--- ARTIGO ---
★ ★ ★ ★

Quando chega a hora de sair de casa dos pais, os jovens deparam-se com um dilema: comprar ou arrendar, qual é a melhor opção? Apesar de o arrendamento ser a preferida, a tendência está a mudar.
Os chamados millennials são aqueles que nasceram entre os anos 80 e o início dos anos 2000. São a última geração do século XX e caracterizam-se por terem crescido numa altura de grandes evoluções a nível tecnológico mas também de crises económicas. Criados sob o mote “sigam os vossos sonhos”, a geração vê o mundo de uma forma mais otimista do que os seus pais e as suas prioridades também são diferentes: tendo em conta o elevado nível de desemprego e salários mais baixos, os millennials preferem gastar o seu dinheiro em experiências que consideram enriquecedoras do que em bens materiais, onde se inserem os imóveis.
De acordo com um estudo do Goldman Sachs, uma grande parte dos jovens norte-americanos com estas idades não tem casa própria, sendo que quase 30% ainda viviam em casa dos pais em 2010. Em 2012 apenas 23% eram casados e tinham casa própria, ainda que a maioria (93%) tenha essas ambições.
Mas os millennials não estão relutantes apenas no que diz respeito à habitação. Esta geração quer aproveitar ao máximo a sua juventude. Planos mais estáveis só depois dos 30 anos e nem carros nem bens de luxo entram nas suas prioridades. Na Europa, o cenário não é muito diferente. Segundo o relatório da consultora imobiliária CBRE, “Millennials: mitos e realidades”, de 2016, os jovens adultos europeus enfrentam “desafios significativos na procura de locais para viver com preços equilibrados”, dado o elevado custo dos imóveis mas também das rendas, a que se junta também a instabilidade a nível profissional. Por isso, a maioria prefere arrendar (65%) ou continuar a viver com os pais (49%).
E por cá?
Ainda que não existam dados estatísticos concretos relativos a Portugal para esta faixa etária, os profissionais do ramo imobiliário têm perceções que vão ao encontro ao que se passa na Europa e no mundo.
“A geração dos millennials, por norma, arrenda casa e não compra”, afirma Patrícia Barão, responsável pelo departamento de habitação da JLL, que justifica esta tendência “pelo facto de não quererem assumir compromissos, uma vez que as relações laborais são hoje em dia mais incertas”. Além disso, “a mobilidade de trabalho é muito mais comum, quer em termos de frequência com que mudam de trabalho e entidade patronal, como em matéria de deslocação para fora da sua zona geográfica original”. Na opinião de Patrícia Barão, o arrendamento acaba por ser uma melhor opção para os jovens pois “permite-lhes uma maior flexibilidade”.
Também Miguel Poisson, diretor-geral da ERA Portugal, afirma que, nos últimos anos — principalmente a partir de 2011 –, houve “uma maior procura de arrendamento por parte dos jovens que não conseguiam acesso ao crédito ou que estavam numa situação laboral menos estável”. Foi nesse ano que a crise económica se instalou em Portugal e que o desemprego começou a subir até atingir, no primeiro trimestre de 2013, valores acima dos 17%, com os jovens a serem um dos segmentos mais penalizados.

★ ★ ★ ★

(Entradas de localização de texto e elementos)
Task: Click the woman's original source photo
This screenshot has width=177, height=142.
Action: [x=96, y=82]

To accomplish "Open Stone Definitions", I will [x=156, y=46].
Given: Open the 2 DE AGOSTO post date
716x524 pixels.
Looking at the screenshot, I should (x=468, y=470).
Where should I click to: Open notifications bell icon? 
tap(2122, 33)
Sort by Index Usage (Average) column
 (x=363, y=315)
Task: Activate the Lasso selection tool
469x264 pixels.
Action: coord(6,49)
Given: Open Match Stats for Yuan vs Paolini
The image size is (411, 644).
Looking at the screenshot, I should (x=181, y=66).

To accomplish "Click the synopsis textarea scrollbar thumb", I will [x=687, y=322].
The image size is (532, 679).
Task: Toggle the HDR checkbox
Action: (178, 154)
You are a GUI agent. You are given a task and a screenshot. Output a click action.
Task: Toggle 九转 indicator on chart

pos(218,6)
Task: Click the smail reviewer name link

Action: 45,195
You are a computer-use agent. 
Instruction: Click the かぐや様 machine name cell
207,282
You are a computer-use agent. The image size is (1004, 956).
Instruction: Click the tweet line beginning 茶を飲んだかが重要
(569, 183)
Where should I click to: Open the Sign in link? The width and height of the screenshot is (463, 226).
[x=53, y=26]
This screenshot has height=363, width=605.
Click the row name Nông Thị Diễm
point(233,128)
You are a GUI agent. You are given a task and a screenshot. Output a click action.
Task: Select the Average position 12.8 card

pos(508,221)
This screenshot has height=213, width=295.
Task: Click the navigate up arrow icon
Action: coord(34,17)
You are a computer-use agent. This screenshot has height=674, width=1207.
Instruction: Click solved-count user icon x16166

★ ★ ★ ★

--- EXERCÍCIO ---
Por favor, retome o artigo sobre os millennials e a escolha entre comprar e arrendar casa, continuando-o a partir da última frase apresentada.

--- RESPOSTA ESCRITA ---
Ricardo Sousa, administrador da Century 21 Portugal, tem uma perceção semelhante. Este segmento já representa cerca de 15% das transações da imobiliária, tanto em termos de arrendamento como de compra, ainda que “a maioria dos millennials opte por arrendar casa”. E aponta as mesmas razões para que isto aconteça: a mobilidade, as limitações financeiras [de acordo com os dados do INE de 2015, o salário mensal dos jovens entre os 18 e os 34 anos de idade ronda, em média, os mil euros] e a falta de garantias que, em conjunto, “dificultam o acesso ao crédito e tornma o arrendamento a opção possível para este segmento da população”.
“Contudo”, continua o responsável da Century 21 Portugal, estes jovens “manifestam planos para comprar casa no futuro”. Filipe Matos é um exemplo disso. Com 27 anos, o gestor de marketing deixou o Porto para morar em Lisboa em 2013. Depois de dois anos a dividir uma apartamento com outras sete pessoas, em 2015 decidiu arrendar uma casa no centro da capital. Em entrevista ao ECO, Filipe afirma que preferiu arrendar porque lhe dá flexibilidade. “Não queria estar preso a uma casa quando não sei se daqui a um, cinco ou dez anos vou continuar em Lisboa”, conta.
No futuro pensa em comprar um imóvel, mas não para já. “Gosto muito da casa onde estou e já ponderei comprá-la. Não me vejo a viver noutro sítio em Lisboa, a não ser que precise de mais espaço”. Mesmo que tivesse de sair do país para trabalhar? “Sim, se eventualmente fosse para fora de Portugal gostava de continuar com uma casa em Lisboa. O mercado está muito recetivo e acho que não seria difícil rentabilizá-la no tempo em que estivesse fora”, afirma.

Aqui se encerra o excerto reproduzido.